• [Stored records]
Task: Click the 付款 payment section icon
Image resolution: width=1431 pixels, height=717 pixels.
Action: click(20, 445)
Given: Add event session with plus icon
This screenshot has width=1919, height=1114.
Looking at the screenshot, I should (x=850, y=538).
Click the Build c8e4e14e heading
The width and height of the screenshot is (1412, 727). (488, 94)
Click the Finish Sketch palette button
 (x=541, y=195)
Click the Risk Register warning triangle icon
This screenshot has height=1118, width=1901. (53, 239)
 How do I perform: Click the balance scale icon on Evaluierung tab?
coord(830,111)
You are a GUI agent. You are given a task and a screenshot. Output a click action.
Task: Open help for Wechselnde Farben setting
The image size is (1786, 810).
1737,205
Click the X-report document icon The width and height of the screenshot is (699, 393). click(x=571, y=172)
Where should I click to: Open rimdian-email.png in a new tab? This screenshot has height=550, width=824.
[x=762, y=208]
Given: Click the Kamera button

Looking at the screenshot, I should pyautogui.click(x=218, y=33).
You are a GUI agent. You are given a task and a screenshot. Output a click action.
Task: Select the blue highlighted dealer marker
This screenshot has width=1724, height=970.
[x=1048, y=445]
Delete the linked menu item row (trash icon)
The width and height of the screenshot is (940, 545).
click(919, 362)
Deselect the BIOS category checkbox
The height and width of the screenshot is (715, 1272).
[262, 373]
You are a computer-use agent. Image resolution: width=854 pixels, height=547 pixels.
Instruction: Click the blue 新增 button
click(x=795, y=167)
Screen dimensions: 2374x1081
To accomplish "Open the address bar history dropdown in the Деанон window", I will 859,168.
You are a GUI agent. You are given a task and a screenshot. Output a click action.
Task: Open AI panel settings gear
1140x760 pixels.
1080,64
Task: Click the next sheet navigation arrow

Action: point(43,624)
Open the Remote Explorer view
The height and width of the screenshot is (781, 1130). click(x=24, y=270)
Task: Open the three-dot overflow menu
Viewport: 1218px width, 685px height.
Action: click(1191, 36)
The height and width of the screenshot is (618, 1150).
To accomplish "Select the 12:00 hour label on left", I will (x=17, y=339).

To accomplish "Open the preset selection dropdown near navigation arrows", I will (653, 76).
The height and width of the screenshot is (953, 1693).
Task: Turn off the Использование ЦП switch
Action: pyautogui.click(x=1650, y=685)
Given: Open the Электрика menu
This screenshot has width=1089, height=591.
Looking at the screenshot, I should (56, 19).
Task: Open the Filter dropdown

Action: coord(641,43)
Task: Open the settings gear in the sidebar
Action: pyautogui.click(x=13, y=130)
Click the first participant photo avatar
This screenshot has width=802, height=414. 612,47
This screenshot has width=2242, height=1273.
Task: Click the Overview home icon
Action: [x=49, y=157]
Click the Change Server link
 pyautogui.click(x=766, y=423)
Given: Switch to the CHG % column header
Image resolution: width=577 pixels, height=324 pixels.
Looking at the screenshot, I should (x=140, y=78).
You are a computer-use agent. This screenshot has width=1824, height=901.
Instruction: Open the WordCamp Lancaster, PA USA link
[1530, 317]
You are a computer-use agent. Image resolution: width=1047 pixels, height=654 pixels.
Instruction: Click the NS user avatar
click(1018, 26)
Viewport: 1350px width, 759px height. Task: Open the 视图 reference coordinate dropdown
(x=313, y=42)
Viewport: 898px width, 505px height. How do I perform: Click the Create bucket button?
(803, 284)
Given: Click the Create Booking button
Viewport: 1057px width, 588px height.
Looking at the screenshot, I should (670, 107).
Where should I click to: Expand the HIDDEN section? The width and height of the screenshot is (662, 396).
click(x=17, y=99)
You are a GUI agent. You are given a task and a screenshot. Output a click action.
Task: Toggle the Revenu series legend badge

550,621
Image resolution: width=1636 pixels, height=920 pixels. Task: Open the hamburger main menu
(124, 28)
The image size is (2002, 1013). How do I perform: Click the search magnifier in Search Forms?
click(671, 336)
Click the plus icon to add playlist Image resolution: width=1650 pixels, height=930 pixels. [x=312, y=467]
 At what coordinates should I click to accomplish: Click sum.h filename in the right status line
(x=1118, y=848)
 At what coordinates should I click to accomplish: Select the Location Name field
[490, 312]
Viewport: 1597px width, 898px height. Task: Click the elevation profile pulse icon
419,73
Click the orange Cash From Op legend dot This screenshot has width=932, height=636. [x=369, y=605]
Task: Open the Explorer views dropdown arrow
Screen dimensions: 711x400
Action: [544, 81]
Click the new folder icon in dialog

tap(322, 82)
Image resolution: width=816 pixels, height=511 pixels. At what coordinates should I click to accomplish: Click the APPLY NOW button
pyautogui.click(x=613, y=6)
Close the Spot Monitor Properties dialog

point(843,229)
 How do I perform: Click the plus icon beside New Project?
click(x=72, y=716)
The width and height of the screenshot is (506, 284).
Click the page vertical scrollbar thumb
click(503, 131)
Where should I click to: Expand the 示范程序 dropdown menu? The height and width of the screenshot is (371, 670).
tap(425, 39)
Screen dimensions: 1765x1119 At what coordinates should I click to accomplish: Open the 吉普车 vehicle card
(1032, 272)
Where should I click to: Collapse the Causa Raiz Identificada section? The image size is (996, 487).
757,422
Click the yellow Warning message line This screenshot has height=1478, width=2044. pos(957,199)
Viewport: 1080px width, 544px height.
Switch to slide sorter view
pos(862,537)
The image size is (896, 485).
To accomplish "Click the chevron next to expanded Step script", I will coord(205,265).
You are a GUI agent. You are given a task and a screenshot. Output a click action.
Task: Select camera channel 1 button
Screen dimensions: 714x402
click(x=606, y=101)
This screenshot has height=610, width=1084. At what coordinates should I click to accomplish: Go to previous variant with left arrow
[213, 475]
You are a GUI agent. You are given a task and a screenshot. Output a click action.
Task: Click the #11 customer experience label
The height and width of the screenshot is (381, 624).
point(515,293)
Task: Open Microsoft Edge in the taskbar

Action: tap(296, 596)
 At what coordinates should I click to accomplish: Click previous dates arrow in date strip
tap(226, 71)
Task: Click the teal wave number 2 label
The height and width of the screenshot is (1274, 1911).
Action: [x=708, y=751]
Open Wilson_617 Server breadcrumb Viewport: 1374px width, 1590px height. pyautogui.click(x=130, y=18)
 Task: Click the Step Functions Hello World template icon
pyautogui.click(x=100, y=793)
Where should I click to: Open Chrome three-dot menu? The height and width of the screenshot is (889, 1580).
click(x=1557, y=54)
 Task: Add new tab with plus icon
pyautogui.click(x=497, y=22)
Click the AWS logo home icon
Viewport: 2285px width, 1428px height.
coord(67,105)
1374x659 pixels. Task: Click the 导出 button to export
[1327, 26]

• [WHAT IS REQUIRED]
All entries given above are to be printed again exactly.

• [REPLY TO THE TASK]
Task: Click the 付款 payment section icon
Image resolution: width=1431 pixels, height=717 pixels.
Action: click(20, 445)
Given: Add event session with plus icon
This screenshot has width=1919, height=1114.
Looking at the screenshot, I should (x=850, y=538).
Click the Build c8e4e14e heading
The width and height of the screenshot is (1412, 727). (488, 94)
Click the Finish Sketch palette button
 (x=541, y=195)
Click the Risk Register warning triangle icon
This screenshot has height=1118, width=1901. (53, 239)
 How do I perform: Click the balance scale icon on Evaluierung tab?
coord(830,111)
You are a GUI agent. You are given a task and a screenshot. Output a click action.
Task: Open help for Wechselnde Farben setting
The image size is (1786, 810).
1737,205
Click the X-report document icon The width and height of the screenshot is (699, 393). click(x=571, y=172)
Where should I click to: Open rimdian-email.png in a new tab? This screenshot has height=550, width=824.
[x=762, y=208]
Given: Click the Kamera button

Looking at the screenshot, I should pyautogui.click(x=218, y=33).
You are a GUI agent. You are given a task and a screenshot. Output a click action.
Task: Select the blue highlighted dealer marker
This screenshot has width=1724, height=970.
[x=1048, y=445]
Delete the linked menu item row (trash icon)
The width and height of the screenshot is (940, 545).
click(919, 362)
Deselect the BIOS category checkbox
The height and width of the screenshot is (715, 1272).
[262, 373]
You are a computer-use agent. Image resolution: width=854 pixels, height=547 pixels.
Instruction: Click the blue 新增 button
click(x=795, y=167)
Screen dimensions: 2374x1081
To accomplish "Open the address bar history dropdown in the Деанон window", I will 859,168.
You are a GUI agent. You are given a task and a screenshot. Output a click action.
Task: Open AI panel settings gear
1140x760 pixels.
1080,64
Task: Click the next sheet navigation arrow

Action: point(43,624)
Open the Remote Explorer view
The height and width of the screenshot is (781, 1130). click(x=24, y=270)
Task: Open the three-dot overflow menu
Viewport: 1218px width, 685px height.
Action: click(1191, 36)
The height and width of the screenshot is (618, 1150).
To accomplish "Select the 12:00 hour label on left", I will (x=17, y=339).

To accomplish "Open the preset selection dropdown near navigation arrows", I will (653, 76).
The height and width of the screenshot is (953, 1693).
Task: Turn off the Использование ЦП switch
Action: pyautogui.click(x=1650, y=685)
Given: Open the Электрика menu
This screenshot has width=1089, height=591.
Looking at the screenshot, I should (56, 19).
Task: Open the Filter dropdown

Action: coord(641,43)
Task: Open the settings gear in the sidebar
Action: pyautogui.click(x=13, y=130)
Click the first participant photo avatar
This screenshot has width=802, height=414. 612,47
This screenshot has width=2242, height=1273.
Task: Click the Overview home icon
Action: [x=49, y=157]
Click the Change Server link
 pyautogui.click(x=766, y=423)
Given: Switch to the CHG % column header
Image resolution: width=577 pixels, height=324 pixels.
Looking at the screenshot, I should (x=140, y=78).
You are a computer-use agent. This screenshot has width=1824, height=901.
Instruction: Open the WordCamp Lancaster, PA USA link
[1530, 317]
You are a computer-use agent. Image resolution: width=1047 pixels, height=654 pixels.
Instruction: Click the NS user avatar
click(1018, 26)
Viewport: 1350px width, 759px height. Task: Open the 视图 reference coordinate dropdown
(x=313, y=42)
Viewport: 898px width, 505px height. How do I perform: Click the Create bucket button?
(803, 284)
Given: Click the Create Booking button
Viewport: 1057px width, 588px height.
Looking at the screenshot, I should (670, 107).
Where should I click to: Expand the HIDDEN section? The width and height of the screenshot is (662, 396).
click(x=17, y=99)
You are a GUI agent. You are given a task and a screenshot. Output a click action.
Task: Toggle the Revenu series legend badge

550,621
Image resolution: width=1636 pixels, height=920 pixels. Task: Open the hamburger main menu
(124, 28)
The image size is (2002, 1013). How do I perform: Click the search magnifier in Search Forms?
click(671, 336)
Click the plus icon to add playlist Image resolution: width=1650 pixels, height=930 pixels. [x=312, y=467]
 At what coordinates should I click to accomplish: Click sum.h filename in the right status line
(x=1118, y=848)
 At what coordinates should I click to accomplish: Select the Location Name field
[490, 312]
Viewport: 1597px width, 898px height. Task: Click the elevation profile pulse icon
419,73
Click the orange Cash From Op legend dot This screenshot has width=932, height=636. [x=369, y=605]
Task: Open the Explorer views dropdown arrow
Screen dimensions: 711x400
Action: [544, 81]
Click the new folder icon in dialog

tap(322, 82)
Image resolution: width=816 pixels, height=511 pixels. At what coordinates should I click to accomplish: Click the APPLY NOW button
pyautogui.click(x=613, y=6)
Close the Spot Monitor Properties dialog

point(843,229)
 How do I perform: Click the plus icon beside New Project?
click(x=72, y=716)
The width and height of the screenshot is (506, 284).
Click the page vertical scrollbar thumb
click(503, 131)
Where should I click to: Expand the 示范程序 dropdown menu? The height and width of the screenshot is (371, 670).
tap(425, 39)
Screen dimensions: 1765x1119 At what coordinates should I click to accomplish: Open the 吉普车 vehicle card
(1032, 272)
Where should I click to: Collapse the Causa Raiz Identificada section? The image size is (996, 487).
757,422
Click the yellow Warning message line This screenshot has height=1478, width=2044. pos(957,199)
Viewport: 1080px width, 544px height.
Switch to slide sorter view
pos(862,537)
The image size is (896, 485).
To accomplish "Click the chevron next to expanded Step script", I will coord(205,265).
You are a GUI agent. You are given a task and a screenshot. Output a click action.
Task: Select camera channel 1 button
Screen dimensions: 714x402
click(x=606, y=101)
This screenshot has height=610, width=1084. At what coordinates should I click to accomplish: Go to previous variant with left arrow
[213, 475]
You are a GUI agent. You are given a task and a screenshot. Output a click action.
Task: Click the #11 customer experience label
The height and width of the screenshot is (381, 624).
point(515,293)
Task: Open Microsoft Edge in the taskbar

Action: tap(296, 596)
 At what coordinates should I click to accomplish: Click previous dates arrow in date strip
tap(226, 71)
Task: Click the teal wave number 2 label
The height and width of the screenshot is (1274, 1911).
Action: [x=708, y=751]
Open Wilson_617 Server breadcrumb Viewport: 1374px width, 1590px height. pyautogui.click(x=130, y=18)
 Task: Click the Step Functions Hello World template icon
pyautogui.click(x=100, y=793)
Where should I click to: Open Chrome three-dot menu? The height and width of the screenshot is (889, 1580).
click(x=1557, y=54)
 Task: Add new tab with plus icon
pyautogui.click(x=497, y=22)
Click the AWS logo home icon
Viewport: 2285px width, 1428px height.
coord(67,105)
1374x659 pixels. Task: Click the 导出 button to export
[1327, 26]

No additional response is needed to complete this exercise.